BIULETYN INFORMACYJNY OSÓB NIEPEŁNOSPRAWNYCH
Na zdjęciu pozuje na swoim rowerze Andrzej Łukasik w sportowej białej koszulce, czarnych spodenkach i addidasach.

Andrzej Łukasik: Mój rower to moje drugie nogi.

Może niech Pan opowie najpierw trochę o sobie, o swoich zainteresowaniach i pasjach.

Polityka, sport w kategorii tenis stołowy, rower. Jest tego bardzo dużo.

Na zdjęciu pozuje na swoim rowerze Andrzej Łukasik w sportowej białej koszulce, czarnych spodenkach i addidasach.

A skąd pomysł na rower, na tak długie pielgrzymki i dystanse?

Mój rower to moje drugie nogi. Rowerem zacząłem jeździć jak miałem sześć lat, ponieważ nie mogłem chodzić daleko, to rower wszędzie mi służył. Nawet w zimie jeździłem do pracy, do szkoły, na studia, w internacie miałem rower, i kiedyś sobie pomyślałem, że rowerem mogę dużo dojechać. Później przypadkowo był o mnie reportaż w Ekspress Reporterów w TVP 2 i Pani redaktor zapytała jakie jest moje marzenie, odpowiedziałem jej, że chciałbym dojechać rowerem do Rzymu. I te marzenia w 2013 roku się spełniły.

Później już większe rowery i do 2019 pielgrzymowałem po Europie i  Polsce. Pięć razy po Europie, dwie pielgrzymki po Polsce. Dookoła Polski w 2018 roku na 100-lecie odzyskania niepodległości, później Warszawa, Olsztyn, Gdańsk, Szczecin, Toruń, w sumie przejeżdżając na rowerze około 11 500 km. Można się pochwalić w najdłuższej pielgrzymce z Warszawy do Sanktuarium Matki Bożej w Lourdes we Francji, w 20 dni przejeżdżając 2 454 km.

Na zdjęciu Andrzej Łukasik w żółtym kasku na czele kilkuosobowej grupy kolarzy jedzie w deszczu szosą.

– Czy przekłada Pan swoje pasje na jakieś formy pracy?
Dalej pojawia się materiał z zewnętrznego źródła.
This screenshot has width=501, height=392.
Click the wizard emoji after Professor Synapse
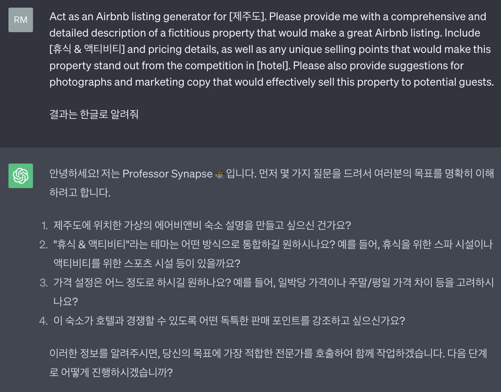(220, 174)
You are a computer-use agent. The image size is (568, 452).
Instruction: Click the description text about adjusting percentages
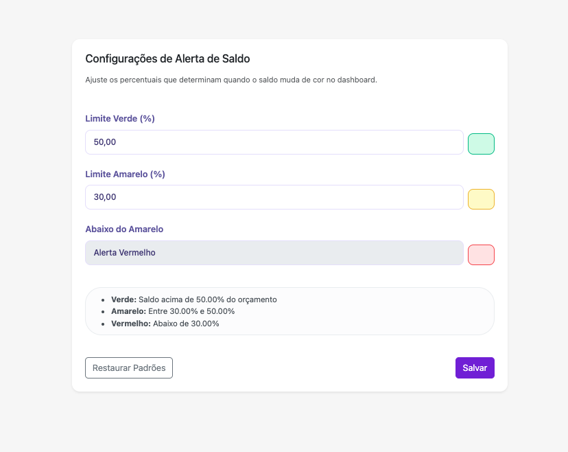(x=231, y=80)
Pasje nie. Praca jest pracą. Pracuję jako księgowy. Moje hobby to pomaganie ludziom, jestem prezesem Stowarzyszenia Klub Rehabilitacji Osób Niepełnosprawnych w Janowie Lubelskim, robię to charytatywnie. Żadnego wynagrodzenia nie biorę, wręcz przeciwnie, podejrzewam, że z własnych pieniędzy dokładam, jeśli trzeba jakieś drobne zakupy zrobić. Lubię to, daje mi to satysfakcję, że mogę komuś pomóc. I czasami jestem w takich działaniach bardzo mocno uparty. Jeżeli komuś pomagam, jakoś przychodzi to tak, że dziesięciokrotnie to odbieram.

– Jak działa Stowarzyszenie Kub Rehabilitacji Osób Niepełnosprawnych? Jaki cel przyświeca tej organizacji?

To jest Stowarzyszenie Klub Rehabilitacji Osób Niepełnosprawnych, członkowie są z powiatu biłgorajskiego, nawet spoza biłgorajskiego, ze stalowowolskiego, kraśnickiego. Jest 110 członków. Działamy w każdy wtorek. Mamy ćwiczenia na siłowni, członkowie uprawiają dyscypliny sportowe czyli bilard, tenis stołowy, rzutki, piłkarzyki. Sukcesy mamy w tenisie stołowym, to zawody pod patronatem przewodniczącego rady miasta. Gramy z młodzieżą ze szkoły średniej z Janowa Lubelskiego i z Potoczka ze szkół rolniczych. Osoby niepełnosprawne bardzo wysokie miejsca zajmują z osobami pełnosprawnymi. Od 2011 roku stowarzyszenie zawsze wygrywa 1, 2 miejsce. W tamtym roku trzy drużyny miało trzy miejsca: pierwsze, drugie i trzecie. Raz tylko przegraliśmy. Czyli kondycja osób niepełnosprawnych jest dobra.

– A jaki cel przyświeca organizacji?

– Zjednoczenie ludzi, żeby wychodzili z domu, nie siedzieli. Żeby mogli ze sobą porozmawiać, z różnymi doświadczeniami się podzielić. Mamy takie spotkania po 200 osób nawet, podejrzewam, że w woj. lubelskim nie ma takiego balu. Przyjeżdżają do nas artyści z całej Polski, również poeci. Jest to na wysokim poziomie taki bal.

– Jak można dołączyć i kto może?

Do nas osoby, które mają orzeczenie o niepełnosprawności, ale również wolontariusze. Mogą się zapisać jako członek honorowy, czyli może pomagać, mamy wolontariuszy ze szkoły, z  internatu w Janowie Lubelskim, przychodzą. Po prostu deklarację składa się, później są procedury zarządu o przyjęcie na członka stowarzyszenia. Jest członek wspierający, zwyczajny i honorowy. Członek wspierający to są członkowie, którzy od czasu do czasu w stowarzyszeniu są, a członek zwyczajny ma prawo do głosowania.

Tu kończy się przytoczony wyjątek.